Les traitements antipsychotiques classiques sont en effet associés à des effets indésirables parfois invalidants. Ils peuvent provoquer une prise de poids, une dyskinésie (des mouvements anormaux et involontaires) ou une dysfonction sexuelle. Ces manifestations poussent certains patients à stopper leur traitement, ce qui appuie l’intérêt de disposer d’alternatives mieux supportées.
Le CBD intervient au niveau du système endocannabinoïde
Lors de l’essai clinique précédent, les chercheurs ont remarqué que le CBD provoque une augmentation de la concentration d’anandamide (AEA) dans le sang, un composé appartenant au système endocannabinoïde.
Le système endocannabinoïde, chef d’orchestre de grandes fonctions de l’organisme
Le système endocannabinoïde regroupe un ensemble de substances naturellement produites par notre organisme et leurs récepteurs, disséminés dans l’ensemble du corps. Il participe à certaines de ses grandes fonctions, régulant par exemple le métabolisme, l’activité du système nerveux ou immunitaire.
Au niveau cérébral, les endocannabinoïdes jouent le rôle de neurotransmetteurs, c’est-à-dire de messagers assurant la communication entre les cellules, par l’intermédiaire des récepteurs cannabinoïdes de type 1 (CB1). Ils sont impliqués dans la régulation de différents processus cérébraux comme la motivation, la mémoire, l’humeur et le phénomène de récompense.
Le THC active les récepteurs CB1
Les phytocannabinoïdes présents dans le cannabis possèdent des caractéristiques proches des endocannabinoïdes et peuvent ainsi interagir avec ce système. Le THC est en mesure d’activer les récepteurs CB1, ce qui explique ses effets psychoactifs. En cas de schizophrénie, le système endocannabinoïde est hyperactif, et l’exposition au THC peut donc renforcer ce déséquilibre.
Le CBD s’oppose à la destruction d’un endocannabinoïde protecteur en cas de schizophrénie
Le CBD possède quant à lui une très faible affinité pour les récepteurs aux cannabinoïdes. Si son mode d’action est encore largement méconnu, sa capacité à s’opposer à l’action de l’enzyme qui dégrade l’anantamide a été mise en évidence.
Chez les patients souffrant de schizophrénie, les niveaux de cet endocannabinoïde sont augmentés, à la fois dans le sang et dans le liquide baignant le cerveau.
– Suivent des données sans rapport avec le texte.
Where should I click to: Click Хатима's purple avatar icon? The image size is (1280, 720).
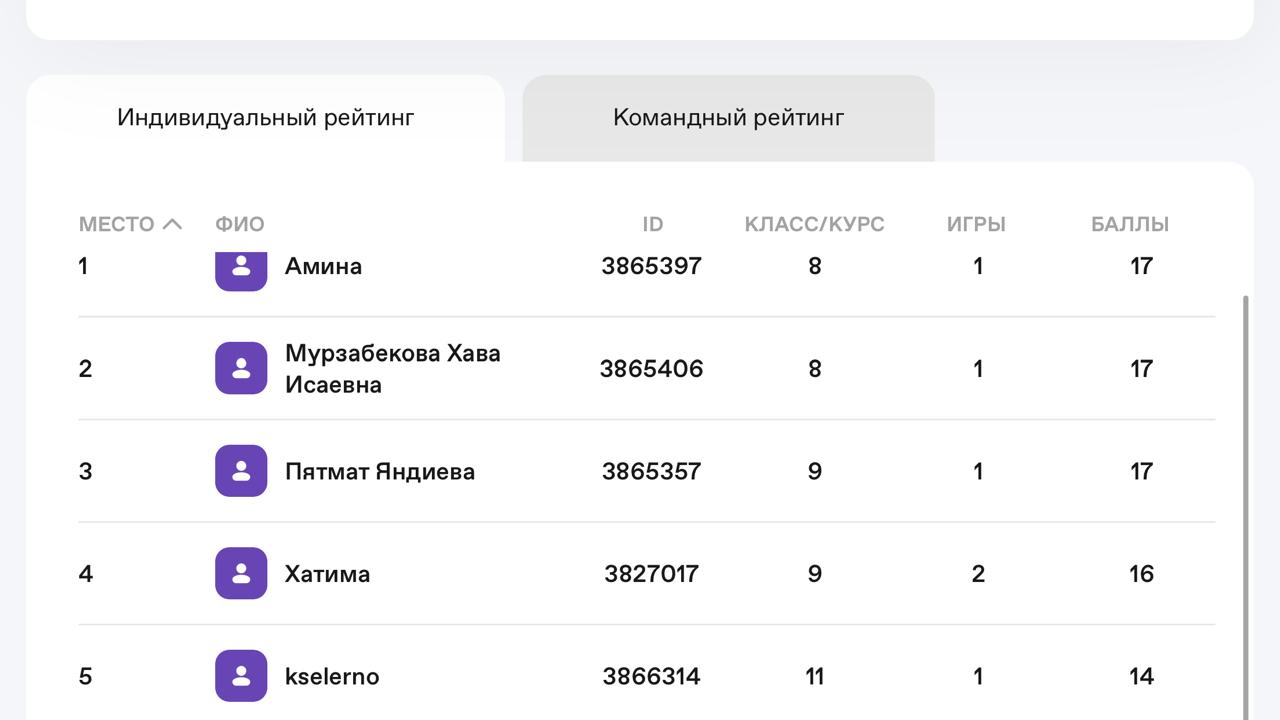pos(241,573)
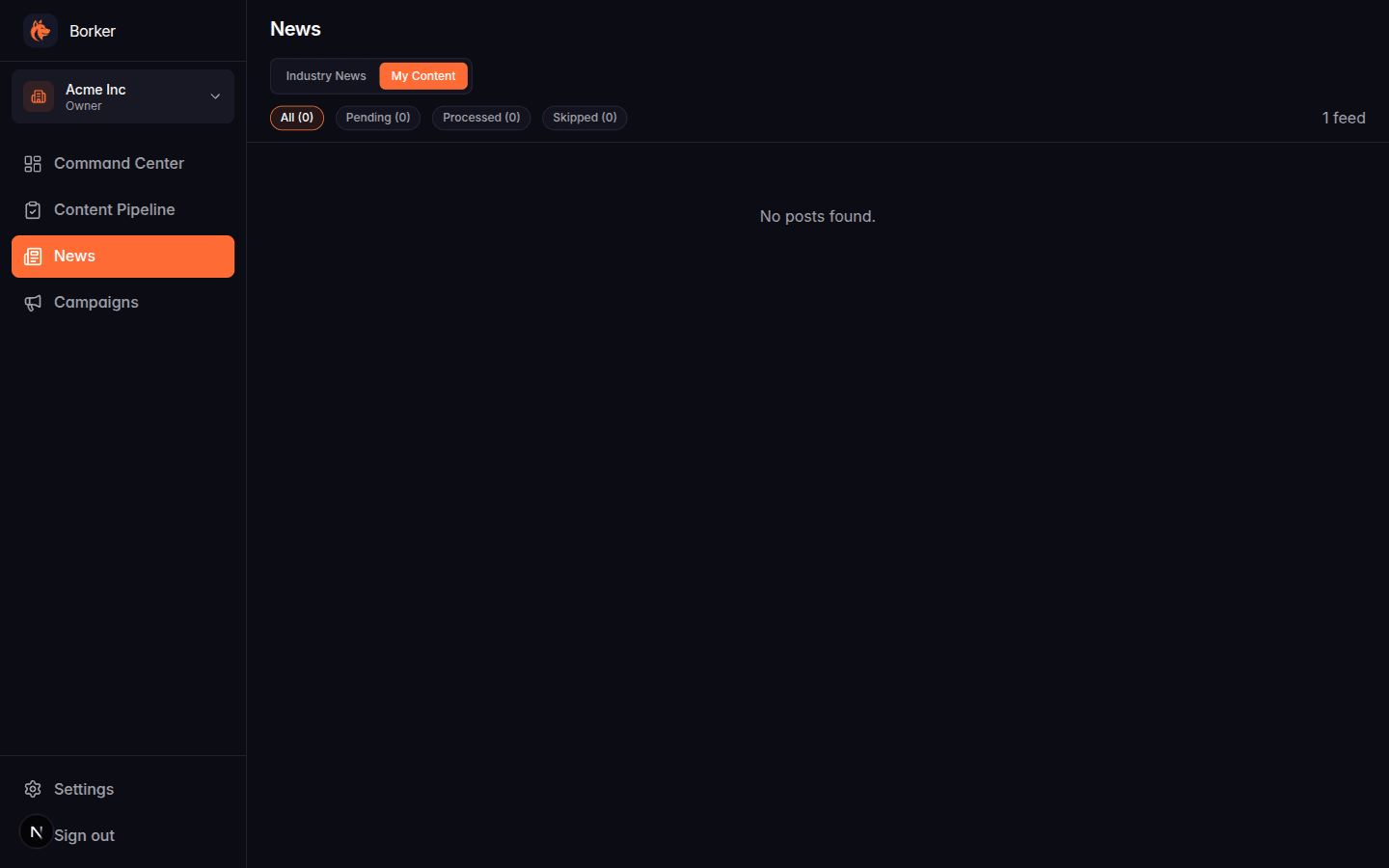Click the N avatar circle near Sign out
The width and height of the screenshot is (1389, 868).
tap(36, 831)
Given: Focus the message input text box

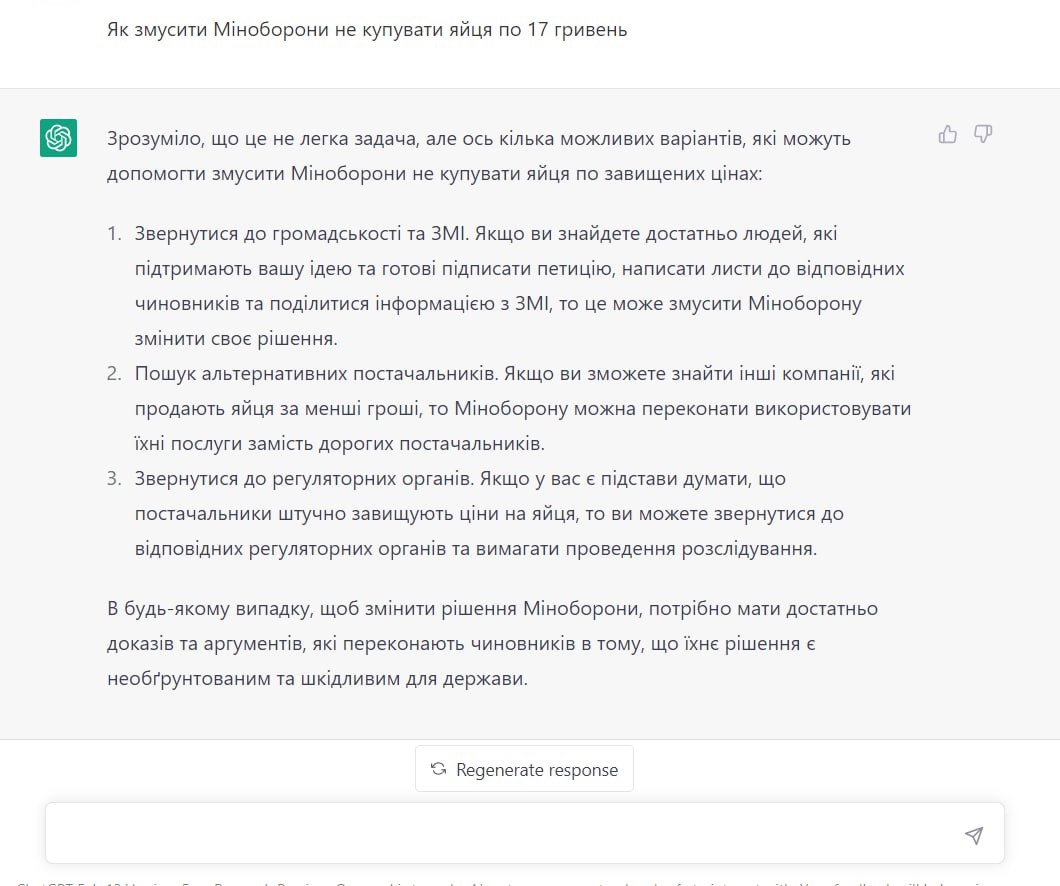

Il s’agirait d’un mécanisme compensateur, car plus les niveaux d’anantamide sont élevés, moins les symptômes ressentis par les malades sont intenses.
Le CBD exercerait ainsi son action antipsychotique, au moins en partie, en réduisant la dégradation de cette substance et en maintenant sa concentration à un niveau important. La vente des produits à base de CBD contenant moins de 0,3 % de THC est autorisée en France. Elle offre un espoir de soulagement aux nombreuses personnes affectées par cette maladie psychiatrique invalidante.